*Task details*. Convert the lines of the listing below into a Markdown table with the columns "Row" and "Line," numbering each row and skipping blank lines. Leave the pictures out of the table.

[Records for locating words and elements]
##########

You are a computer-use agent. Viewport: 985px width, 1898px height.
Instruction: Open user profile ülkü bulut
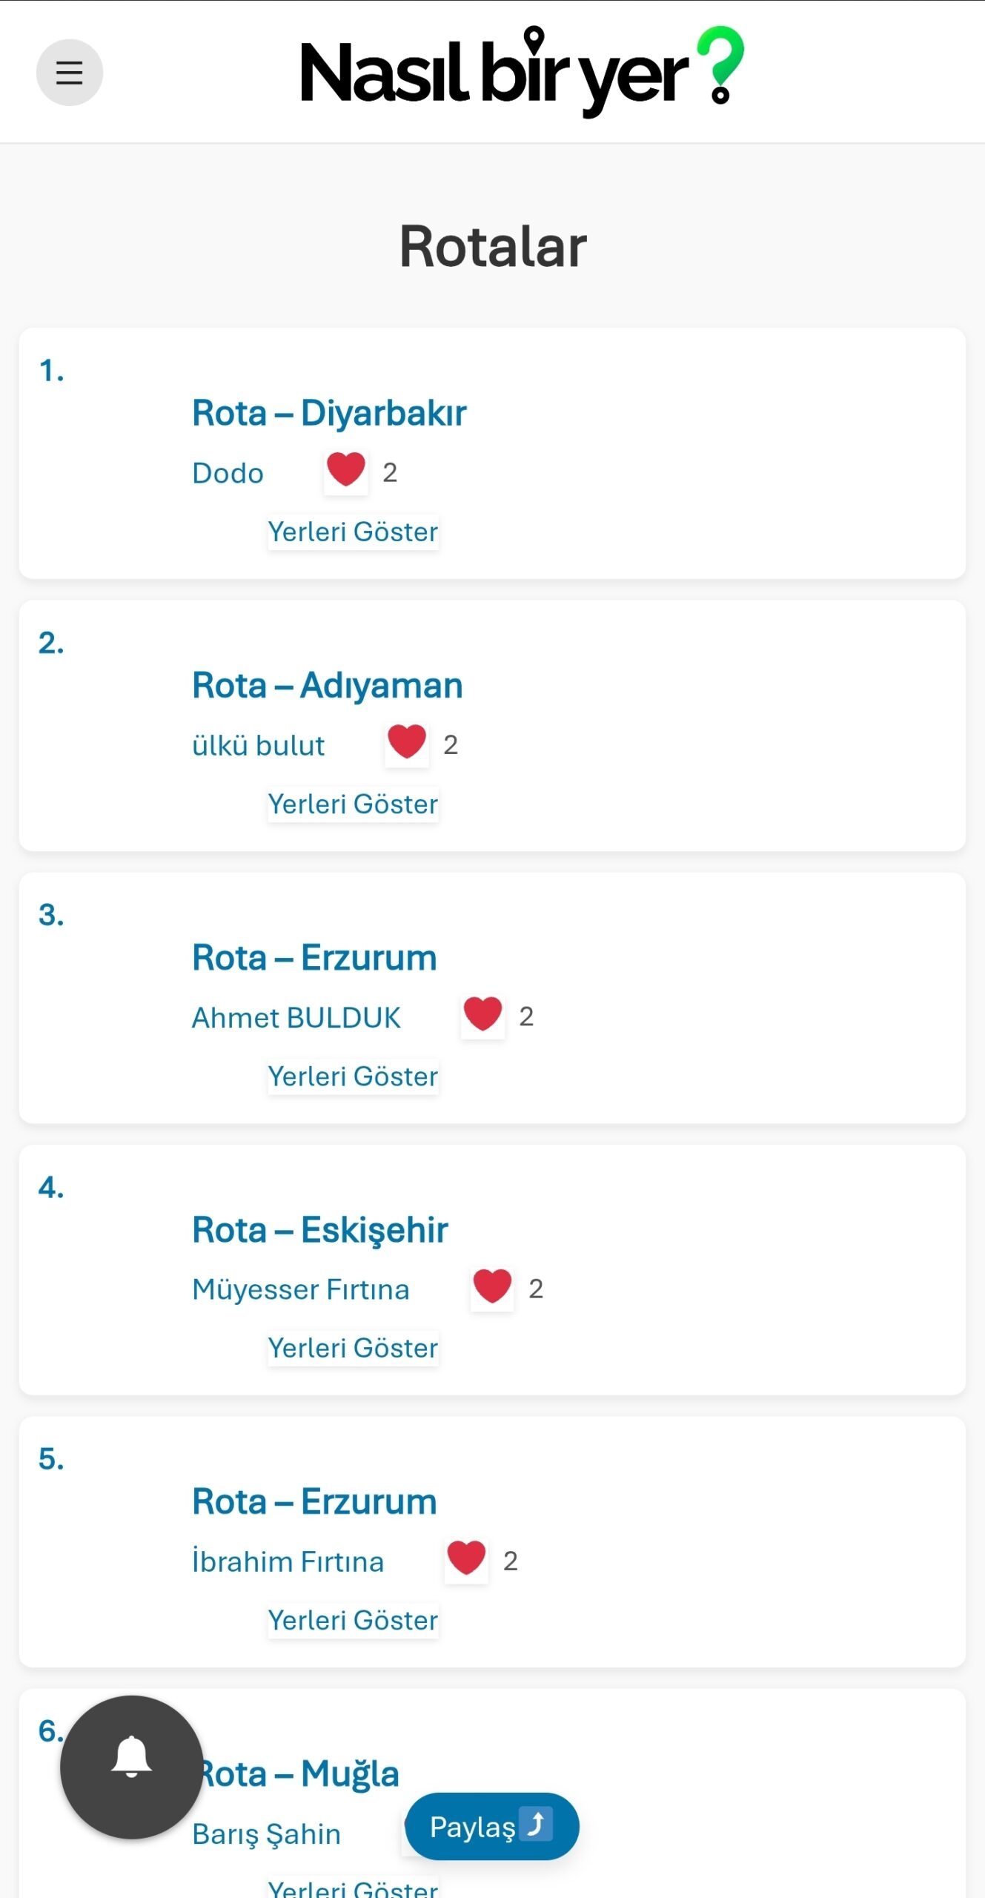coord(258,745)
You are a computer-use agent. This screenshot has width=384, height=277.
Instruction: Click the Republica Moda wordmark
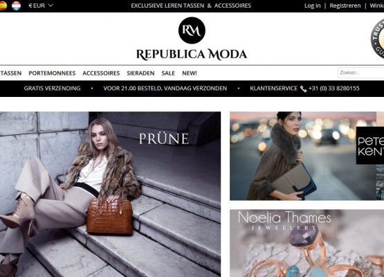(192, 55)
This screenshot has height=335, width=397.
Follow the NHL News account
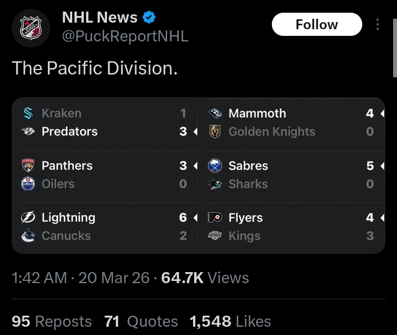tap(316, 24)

##########

*Result below*.
| Row | Line |
|---|---|
| 1 | You are a computer-use agent. Viewport: 985px width, 1898px height. |
| 2 | Instruction: Open user profile ülkü bulut |
| 3 | coord(258,745) |
| 4 | You are a computer-use agent. This screenshot has width=384, height=277. |
| 5 | Instruction: Click the Republica Moda wordmark |
| 6 | (192, 55) |
| 7 | This screenshot has height=335, width=397. |
| 8 | Follow the NHL News account |
| 9 | tap(316, 24) |